As for the open tournament, Laffley added he preferred the traditional format.

The Richmond Bobcats are all smiles as they walk of the field at the end of an early inning against Buckfield during a Class D South playoff game earlier this season in Richmond. Joe Phelan/Kennebec Journal

“Having the open postseason while going through COVID was good because of the chances of game cancellations and no opportunity to make up games,” he said. “The teams that you were scheduled to play were very different from past seasons, which was a challenge.”

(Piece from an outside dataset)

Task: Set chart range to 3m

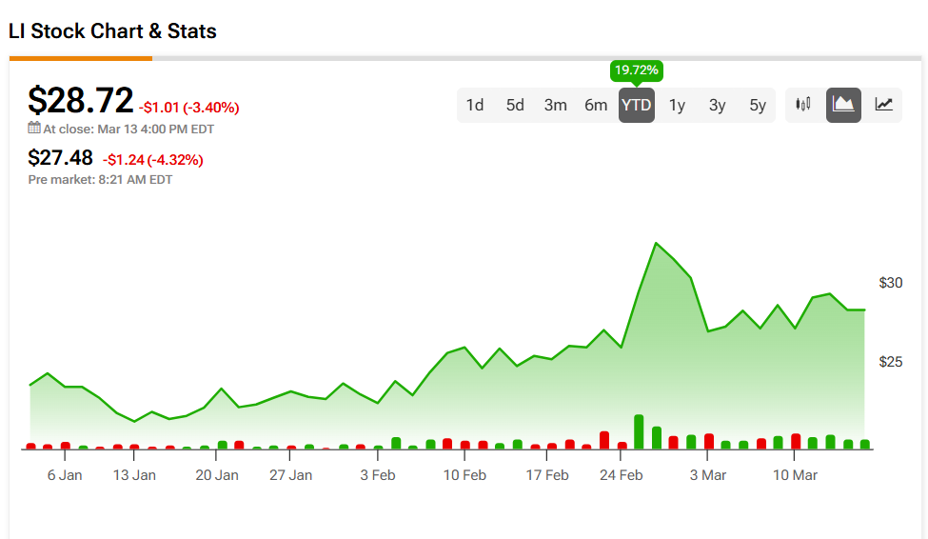Action: (x=556, y=105)
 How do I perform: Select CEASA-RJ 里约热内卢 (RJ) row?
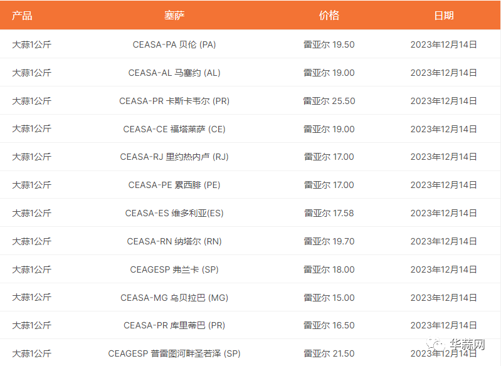[174, 157]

Morse earned the No. 3 seed in Class B South. It eliminated No. 14 Wells before No. 6 Medomak Valley ended its season with a stunning five-run seventh inning in an 8-7 win in the regional quarterfinals.

It was an up and down year for Mt. Ararat, which was without head coach Terri Tlumac for 10 days during an important stretch of the season due to COVID-19 safety protocols.

Despite finishing No. 12 in Class A North, the Eagles were able to upset rival Brunswick in the regular season, 4-3. 

“This was big for us, it’s always great to beat your biggest rival,” said Mt. Ararat pitcher Megan Reed after the Mt. Ararat victory on May 19 in Topsham. 


Richmond’s Nicole Tribbet pitches against Vinalhaven this season in Richmond. Joe Phelan/Kennebec Journal

The Dragons beat the Eagles 15-1 and 15-2 in their other two meetings. 

Richmond finished 8-4, good enough to earn the No. 4 seed in Class D South. It was eliminated by No. 5 Buckfield in the regional quarterfinals 6-5 on a steamy June 9 afternoon in Richmond.

Despite having just 12 players in the program, head coach Tony Martin said the season was a success.

“This group had a great season amid what they were dealing with, we have nothing to hang our hats on,” he said.